▶ [Work required] Beginning with the line that contains "Expand the Brand or Non-Brand section" in the material below, print each line exactly until the line that contains "You are a computer-use agent. The" has been printed, then stop.

+++

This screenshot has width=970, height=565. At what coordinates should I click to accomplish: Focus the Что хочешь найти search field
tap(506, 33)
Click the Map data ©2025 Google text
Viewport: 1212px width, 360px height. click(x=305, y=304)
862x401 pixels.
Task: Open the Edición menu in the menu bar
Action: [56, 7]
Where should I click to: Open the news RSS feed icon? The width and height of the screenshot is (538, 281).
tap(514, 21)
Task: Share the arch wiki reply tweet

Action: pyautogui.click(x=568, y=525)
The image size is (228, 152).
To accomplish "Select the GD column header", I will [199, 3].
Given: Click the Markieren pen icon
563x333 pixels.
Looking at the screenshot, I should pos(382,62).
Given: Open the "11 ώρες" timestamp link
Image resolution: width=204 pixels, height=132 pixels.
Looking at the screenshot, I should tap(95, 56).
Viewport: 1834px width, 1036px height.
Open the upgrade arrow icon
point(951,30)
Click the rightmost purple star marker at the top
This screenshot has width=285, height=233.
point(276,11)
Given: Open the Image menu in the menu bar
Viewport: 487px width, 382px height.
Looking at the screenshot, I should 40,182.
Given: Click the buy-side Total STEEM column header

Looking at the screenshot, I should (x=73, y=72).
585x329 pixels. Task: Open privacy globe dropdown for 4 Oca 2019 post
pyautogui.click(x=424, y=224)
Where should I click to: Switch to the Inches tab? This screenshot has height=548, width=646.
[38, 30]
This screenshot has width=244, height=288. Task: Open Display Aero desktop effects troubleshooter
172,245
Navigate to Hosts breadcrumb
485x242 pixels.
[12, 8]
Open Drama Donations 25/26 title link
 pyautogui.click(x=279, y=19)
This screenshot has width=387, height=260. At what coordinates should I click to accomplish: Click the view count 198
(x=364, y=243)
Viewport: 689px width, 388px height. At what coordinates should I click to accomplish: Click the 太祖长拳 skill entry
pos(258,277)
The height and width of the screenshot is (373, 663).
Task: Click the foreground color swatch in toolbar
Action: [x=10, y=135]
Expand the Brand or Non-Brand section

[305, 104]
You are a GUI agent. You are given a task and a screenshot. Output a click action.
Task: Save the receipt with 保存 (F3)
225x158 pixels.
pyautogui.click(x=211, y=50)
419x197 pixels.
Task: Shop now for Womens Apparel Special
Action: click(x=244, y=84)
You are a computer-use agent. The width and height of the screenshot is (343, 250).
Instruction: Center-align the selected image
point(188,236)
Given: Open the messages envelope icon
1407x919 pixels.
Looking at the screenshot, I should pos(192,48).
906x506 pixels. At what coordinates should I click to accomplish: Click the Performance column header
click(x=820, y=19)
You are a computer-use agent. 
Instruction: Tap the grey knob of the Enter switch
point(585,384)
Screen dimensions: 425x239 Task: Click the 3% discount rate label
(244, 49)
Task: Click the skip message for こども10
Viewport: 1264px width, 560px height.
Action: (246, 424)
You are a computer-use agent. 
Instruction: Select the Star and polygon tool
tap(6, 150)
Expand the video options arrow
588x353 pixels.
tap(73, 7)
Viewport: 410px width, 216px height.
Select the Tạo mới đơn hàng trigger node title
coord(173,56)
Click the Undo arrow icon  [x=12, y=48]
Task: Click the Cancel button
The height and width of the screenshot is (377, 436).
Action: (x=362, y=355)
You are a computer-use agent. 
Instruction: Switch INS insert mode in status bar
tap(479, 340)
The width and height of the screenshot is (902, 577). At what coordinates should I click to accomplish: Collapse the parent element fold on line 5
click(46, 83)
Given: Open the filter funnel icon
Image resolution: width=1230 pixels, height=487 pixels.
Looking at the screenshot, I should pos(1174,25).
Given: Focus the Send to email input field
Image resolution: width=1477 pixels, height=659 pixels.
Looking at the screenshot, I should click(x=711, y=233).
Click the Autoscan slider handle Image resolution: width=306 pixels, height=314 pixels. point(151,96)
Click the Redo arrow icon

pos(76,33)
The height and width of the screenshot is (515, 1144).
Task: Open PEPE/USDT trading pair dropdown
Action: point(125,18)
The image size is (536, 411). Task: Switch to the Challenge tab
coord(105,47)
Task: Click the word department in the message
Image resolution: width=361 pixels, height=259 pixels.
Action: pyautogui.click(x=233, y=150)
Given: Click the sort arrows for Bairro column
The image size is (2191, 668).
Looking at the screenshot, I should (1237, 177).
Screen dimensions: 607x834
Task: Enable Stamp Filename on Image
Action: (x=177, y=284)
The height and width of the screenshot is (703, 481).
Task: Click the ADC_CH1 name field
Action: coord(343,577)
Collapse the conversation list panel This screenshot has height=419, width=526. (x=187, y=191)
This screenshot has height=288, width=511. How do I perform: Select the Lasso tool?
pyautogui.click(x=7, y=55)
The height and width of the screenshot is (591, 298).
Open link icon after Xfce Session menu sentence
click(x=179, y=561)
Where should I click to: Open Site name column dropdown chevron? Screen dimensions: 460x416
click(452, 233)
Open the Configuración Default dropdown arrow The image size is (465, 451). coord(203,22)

+++

▶ [Solution to this exercise]
Expand the Brand or Non-Brand section

[305, 104]
You are a GUI agent. You are given a task and a screenshot. Output a click action.
Task: Save the receipt with 保存 (F3)
225x158 pixels.
pyautogui.click(x=211, y=50)
419x197 pixels.
Task: Shop now for Womens Apparel Special
Action: click(x=244, y=84)
You are a computer-use agent. The width and height of the screenshot is (343, 250).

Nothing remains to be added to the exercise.